Verilen alıntı:
Mlliyet Milliyet Blog Milliyet Blog
 
Facebook Connect
Blog Kategorileri
 

09 Ekim '17

 
Kategori
Güncel
 

Vizenize Vize; Füzenize Füze!

Vizenize Vize; Füzenize Füze!
 

Amerika, Eski Türkiye'yi arıyor... O Eski Türkiye ki, Amerika'nın 53.Eyaleti gibi Federal Hükumetin emirlerine bağlıydı... Hatta daha da fazlasıydı; çünkü Amerika eyaletleri hiç değilse iç işlerinde bağımsızdır, Türkiye iç işlerinde bile Amerika'dan bağımsız değildi.

Amerika bu alıştığı ilişki biçiminin ilk şokunu Saddamı devirmek için  bizim sınırlarımızı kullanmak istediği zaman yaşadı: TBMM, Amerika'ya topraklarımızı kullanma izni verecek olan 1 Mart 2003 tezkeresini reddetti.

Oysa, oğul Bush'un ABD Başkanı olduğu o yıllarda Amerika, tezkerenin geçeceğinden çok emindi... Hatta Amerika basınında, Türkiye'yi küçük gören, bizimle alay eden yayınlar yapılıyordu: Tezkere için kaç para ödedik, kaç dolar lazım, gibi müstehzi yazılar ifadeler gırla gidiyordu.

Yapılacak iş: Aşağıdaki üç ifadenin yukarıdaki Türkiye-Amerika ilişkileri yazısıyla uyuşup uyuşmadığını evet ya da hayır ile belirtin ve her biri için yazıdaki belirleyici sözleri aynen aktarın. (a) TBMM, 1 Mart 2003 tezkeresini reddetmiştir. (b) Amerika, tezkerenin meclisten geçmeyeceğini düşünüyordu. (c) Amerika eyaletleri iç işlerinde bağımsızdır.

Kayıt alıntıları:

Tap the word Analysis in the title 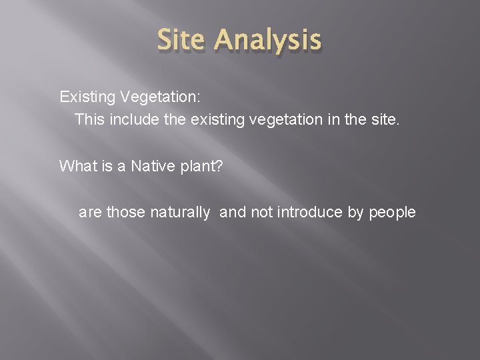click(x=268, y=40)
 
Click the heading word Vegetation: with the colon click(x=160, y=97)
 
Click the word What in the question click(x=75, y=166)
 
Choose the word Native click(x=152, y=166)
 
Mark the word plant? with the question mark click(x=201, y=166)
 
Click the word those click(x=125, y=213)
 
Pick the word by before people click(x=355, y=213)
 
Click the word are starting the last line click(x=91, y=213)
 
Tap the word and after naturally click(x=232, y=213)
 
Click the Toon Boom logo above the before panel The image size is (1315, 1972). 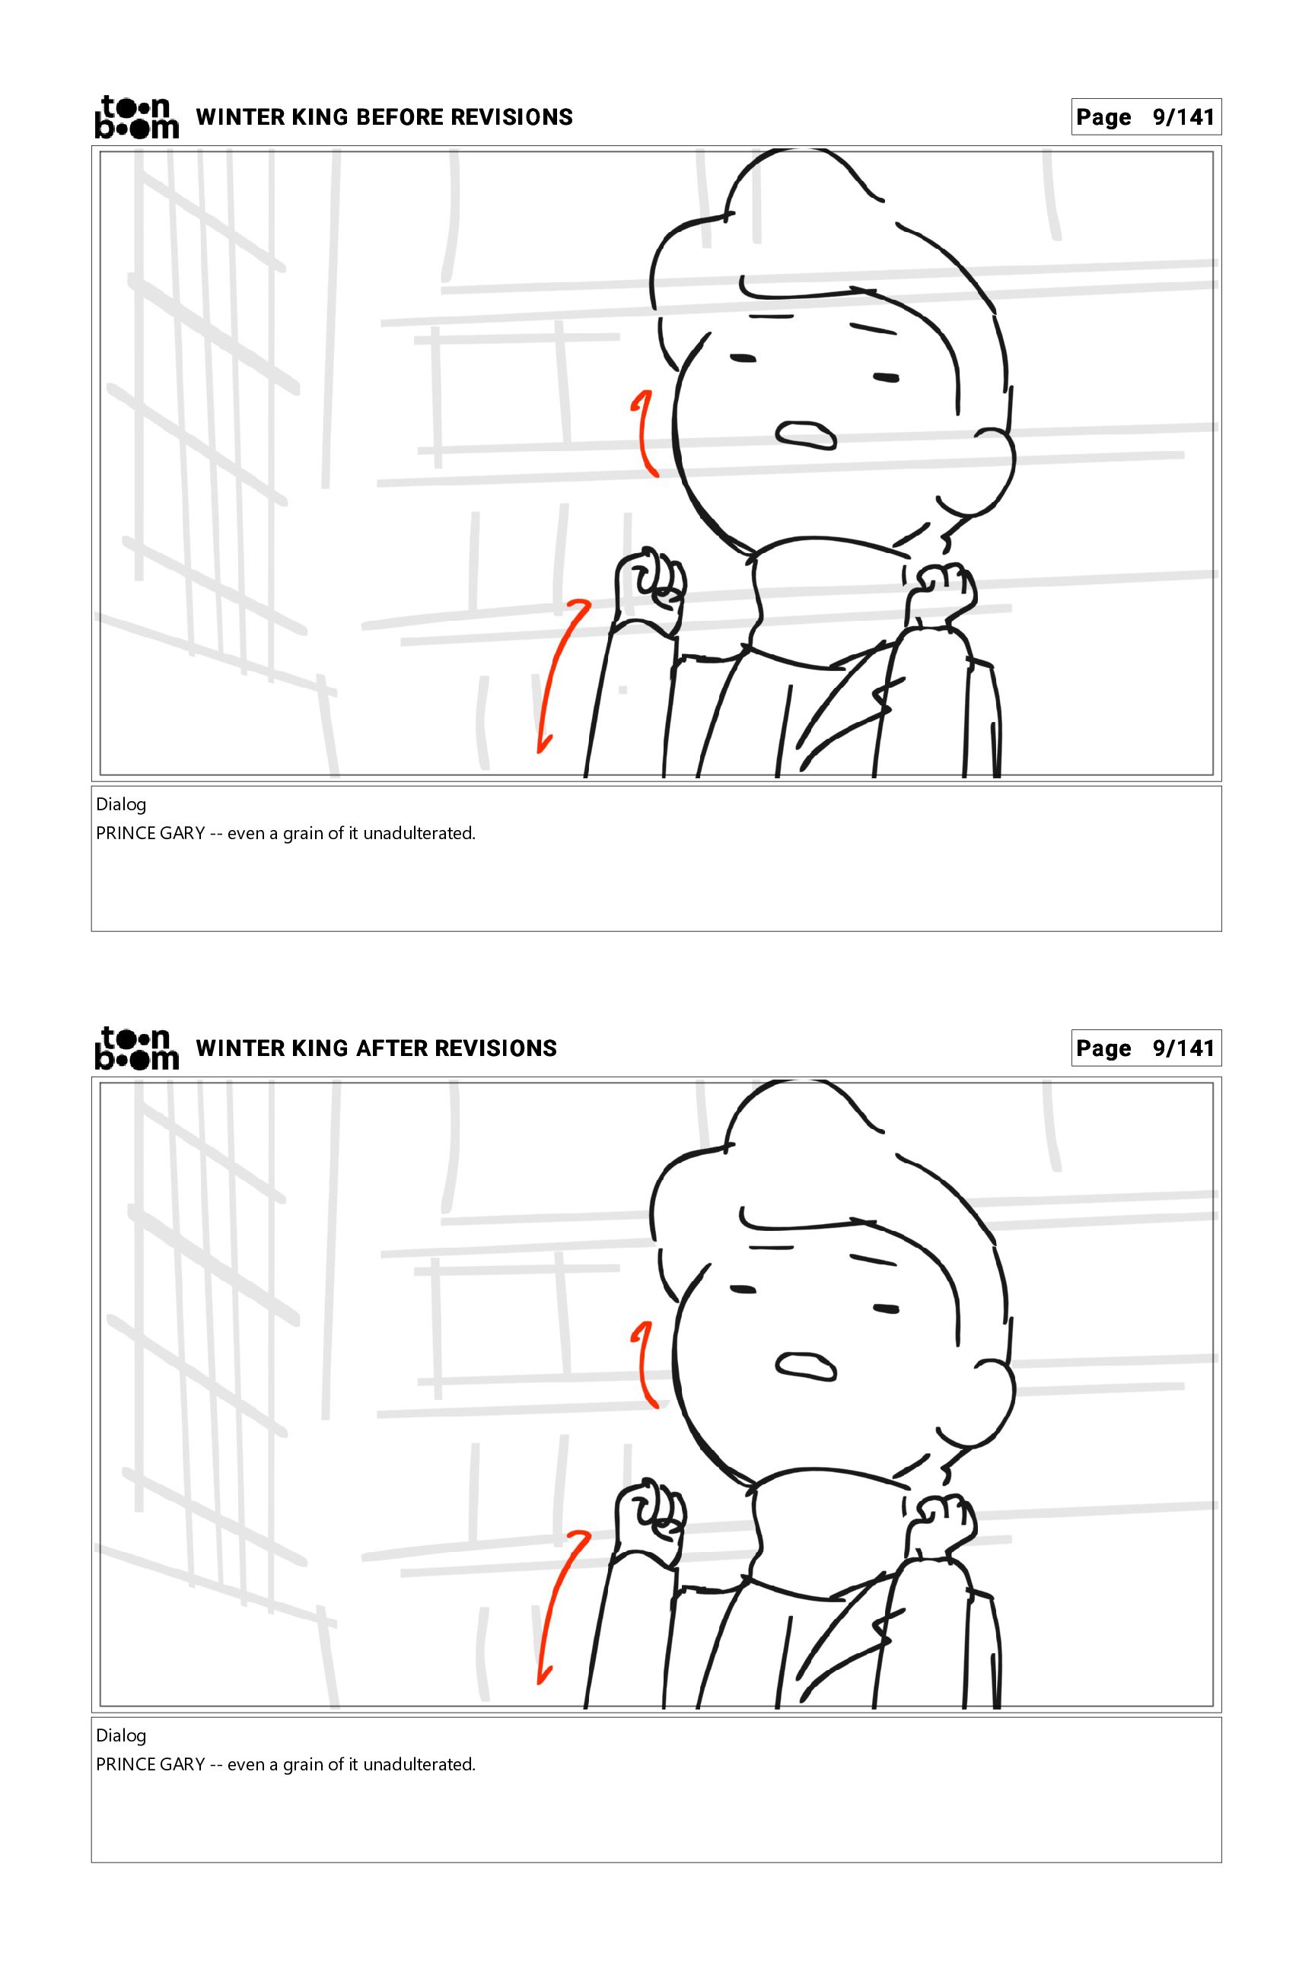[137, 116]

Çıktı:
(a) Evet: "TBMM, Amerika'ya topraklarımızı kullanma izni verecek olan 1 Mart 2003 tezkeresini reddetti."
(b) Hayır: "Amerika, tezkerenin geçeceğinden çok emindi"
(c) Evet: "Amerika eyaletleri hiç değilse iç işlerinde bağımsızdır"